- [Short exercise]:
Copy word for word the lines below, starting with the line that contains "Click the green verified" and going on through the line that contains "click(386, 49)", both included.
□ □ □ □ □ □ □
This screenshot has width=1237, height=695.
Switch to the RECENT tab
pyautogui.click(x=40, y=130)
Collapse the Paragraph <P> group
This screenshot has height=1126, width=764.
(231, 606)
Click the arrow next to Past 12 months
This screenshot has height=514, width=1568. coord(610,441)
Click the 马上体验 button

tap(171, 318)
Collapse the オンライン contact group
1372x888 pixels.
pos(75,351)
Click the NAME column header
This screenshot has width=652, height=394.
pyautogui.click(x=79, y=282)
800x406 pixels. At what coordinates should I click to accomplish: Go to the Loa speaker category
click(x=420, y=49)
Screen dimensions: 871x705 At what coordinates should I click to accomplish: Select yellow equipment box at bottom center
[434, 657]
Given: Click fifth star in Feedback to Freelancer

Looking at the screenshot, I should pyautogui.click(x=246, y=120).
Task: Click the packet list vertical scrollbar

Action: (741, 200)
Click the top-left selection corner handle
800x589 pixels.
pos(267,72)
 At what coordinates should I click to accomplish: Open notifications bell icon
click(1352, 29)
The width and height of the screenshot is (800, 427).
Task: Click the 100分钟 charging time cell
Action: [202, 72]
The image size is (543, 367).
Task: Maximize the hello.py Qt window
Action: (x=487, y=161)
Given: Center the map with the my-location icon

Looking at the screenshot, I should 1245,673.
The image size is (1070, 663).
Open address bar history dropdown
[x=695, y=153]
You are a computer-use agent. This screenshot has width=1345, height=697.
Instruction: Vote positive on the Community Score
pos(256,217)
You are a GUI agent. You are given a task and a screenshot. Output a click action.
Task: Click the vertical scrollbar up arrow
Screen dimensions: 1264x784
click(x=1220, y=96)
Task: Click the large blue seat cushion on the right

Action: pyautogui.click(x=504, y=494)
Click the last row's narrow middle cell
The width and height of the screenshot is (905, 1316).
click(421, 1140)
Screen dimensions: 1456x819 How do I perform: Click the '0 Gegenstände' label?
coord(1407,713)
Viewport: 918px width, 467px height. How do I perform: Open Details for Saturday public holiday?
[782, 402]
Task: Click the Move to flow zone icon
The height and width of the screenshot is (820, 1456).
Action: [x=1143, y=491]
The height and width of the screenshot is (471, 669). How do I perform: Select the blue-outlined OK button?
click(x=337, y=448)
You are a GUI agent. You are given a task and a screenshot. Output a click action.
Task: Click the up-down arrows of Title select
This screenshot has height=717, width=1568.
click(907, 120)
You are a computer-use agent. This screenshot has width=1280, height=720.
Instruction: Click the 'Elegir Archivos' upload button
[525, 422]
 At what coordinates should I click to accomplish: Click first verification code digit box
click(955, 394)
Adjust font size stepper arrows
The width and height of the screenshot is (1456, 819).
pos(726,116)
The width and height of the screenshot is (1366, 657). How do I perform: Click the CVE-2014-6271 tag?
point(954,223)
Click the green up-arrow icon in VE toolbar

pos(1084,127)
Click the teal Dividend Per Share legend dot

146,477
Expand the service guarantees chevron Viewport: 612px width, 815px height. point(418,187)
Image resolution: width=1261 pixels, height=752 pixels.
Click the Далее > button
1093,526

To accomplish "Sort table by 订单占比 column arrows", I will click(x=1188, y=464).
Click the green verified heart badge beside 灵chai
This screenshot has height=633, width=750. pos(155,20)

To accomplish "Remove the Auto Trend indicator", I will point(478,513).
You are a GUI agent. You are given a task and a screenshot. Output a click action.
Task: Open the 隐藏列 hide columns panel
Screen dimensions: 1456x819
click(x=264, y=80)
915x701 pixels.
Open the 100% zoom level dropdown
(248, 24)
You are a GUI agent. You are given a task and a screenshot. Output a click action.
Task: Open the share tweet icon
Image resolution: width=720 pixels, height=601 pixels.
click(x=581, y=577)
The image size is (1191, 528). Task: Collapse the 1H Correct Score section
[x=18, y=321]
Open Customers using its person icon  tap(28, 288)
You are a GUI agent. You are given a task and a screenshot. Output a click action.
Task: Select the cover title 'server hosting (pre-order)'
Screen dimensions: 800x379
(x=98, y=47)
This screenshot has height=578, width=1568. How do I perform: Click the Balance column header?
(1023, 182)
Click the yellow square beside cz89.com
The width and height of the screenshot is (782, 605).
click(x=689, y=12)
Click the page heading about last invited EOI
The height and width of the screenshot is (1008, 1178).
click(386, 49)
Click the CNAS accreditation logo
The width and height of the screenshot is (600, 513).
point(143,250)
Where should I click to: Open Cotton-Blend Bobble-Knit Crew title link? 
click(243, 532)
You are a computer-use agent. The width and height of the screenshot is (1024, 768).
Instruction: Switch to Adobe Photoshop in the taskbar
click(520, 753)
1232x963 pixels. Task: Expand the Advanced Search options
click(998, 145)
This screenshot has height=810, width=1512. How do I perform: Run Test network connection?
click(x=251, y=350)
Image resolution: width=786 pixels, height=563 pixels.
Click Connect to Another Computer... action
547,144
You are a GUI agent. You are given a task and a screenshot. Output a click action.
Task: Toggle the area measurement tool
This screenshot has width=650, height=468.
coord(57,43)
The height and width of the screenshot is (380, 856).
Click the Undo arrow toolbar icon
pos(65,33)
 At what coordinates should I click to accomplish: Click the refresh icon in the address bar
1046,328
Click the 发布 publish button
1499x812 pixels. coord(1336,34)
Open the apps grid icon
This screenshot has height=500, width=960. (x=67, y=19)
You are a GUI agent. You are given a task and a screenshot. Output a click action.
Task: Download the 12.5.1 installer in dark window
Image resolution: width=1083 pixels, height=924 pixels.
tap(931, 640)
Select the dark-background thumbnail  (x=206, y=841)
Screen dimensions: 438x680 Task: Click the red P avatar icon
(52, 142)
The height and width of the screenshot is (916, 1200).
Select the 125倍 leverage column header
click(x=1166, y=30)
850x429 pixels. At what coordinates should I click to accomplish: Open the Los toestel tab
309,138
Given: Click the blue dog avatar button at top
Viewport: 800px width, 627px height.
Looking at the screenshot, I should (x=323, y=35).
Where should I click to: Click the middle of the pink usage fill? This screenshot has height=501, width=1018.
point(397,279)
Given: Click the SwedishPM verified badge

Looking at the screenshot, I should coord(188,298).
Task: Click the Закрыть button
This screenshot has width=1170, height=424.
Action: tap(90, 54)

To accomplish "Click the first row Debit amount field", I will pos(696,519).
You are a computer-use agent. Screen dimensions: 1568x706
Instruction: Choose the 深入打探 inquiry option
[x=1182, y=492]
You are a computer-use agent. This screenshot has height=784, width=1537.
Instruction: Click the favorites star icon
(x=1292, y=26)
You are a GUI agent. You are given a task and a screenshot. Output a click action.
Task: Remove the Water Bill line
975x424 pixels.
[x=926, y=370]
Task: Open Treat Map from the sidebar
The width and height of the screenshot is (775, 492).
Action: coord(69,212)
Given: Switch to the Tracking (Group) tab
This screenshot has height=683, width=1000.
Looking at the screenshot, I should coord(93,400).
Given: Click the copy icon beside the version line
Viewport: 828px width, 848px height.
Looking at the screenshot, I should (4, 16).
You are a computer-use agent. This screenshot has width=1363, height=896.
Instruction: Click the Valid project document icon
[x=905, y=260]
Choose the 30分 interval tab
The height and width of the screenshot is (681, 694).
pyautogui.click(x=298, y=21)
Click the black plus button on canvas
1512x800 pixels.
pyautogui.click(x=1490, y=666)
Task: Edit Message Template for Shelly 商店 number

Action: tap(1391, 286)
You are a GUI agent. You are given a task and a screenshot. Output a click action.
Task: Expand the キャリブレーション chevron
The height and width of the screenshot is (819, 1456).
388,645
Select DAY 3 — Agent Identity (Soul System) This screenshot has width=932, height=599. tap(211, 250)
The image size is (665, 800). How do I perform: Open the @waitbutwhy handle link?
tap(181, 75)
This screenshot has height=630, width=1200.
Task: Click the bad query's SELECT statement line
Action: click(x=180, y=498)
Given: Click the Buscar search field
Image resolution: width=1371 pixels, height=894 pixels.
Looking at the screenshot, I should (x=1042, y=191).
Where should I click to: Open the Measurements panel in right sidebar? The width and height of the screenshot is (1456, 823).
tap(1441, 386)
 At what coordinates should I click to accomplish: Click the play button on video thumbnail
□ □ □ □ □ □ □
- [Right answer]:
Click the green verified heart badge beside 灵chai
This screenshot has height=633, width=750. pos(155,20)

To accomplish "Remove the Auto Trend indicator", I will point(478,513).
You are a GUI agent. You are given a task and a screenshot. Output a click action.
Task: Open the 隐藏列 hide columns panel
Screen dimensions: 1456x819
click(x=264, y=80)
915x701 pixels.
Open the 100% zoom level dropdown
(248, 24)
You are a GUI agent. You are given a task and a screenshot. Output a click action.
Task: Open the share tweet icon
Image resolution: width=720 pixels, height=601 pixels.
click(x=581, y=577)
The image size is (1191, 528). Task: Collapse the 1H Correct Score section
[x=18, y=321]
Open Customers using its person icon  tap(28, 288)
You are a GUI agent. You are given a task and a screenshot. Output a click action.
Task: Select the cover title 'server hosting (pre-order)'
Screen dimensions: 800x379
(x=98, y=47)
This screenshot has height=578, width=1568. How do I perform: Click the Balance column header?
(1023, 182)
Click the yellow square beside cz89.com
The width and height of the screenshot is (782, 605).
click(x=689, y=12)
Click the page heading about last invited EOI
The height and width of the screenshot is (1008, 1178).
click(386, 49)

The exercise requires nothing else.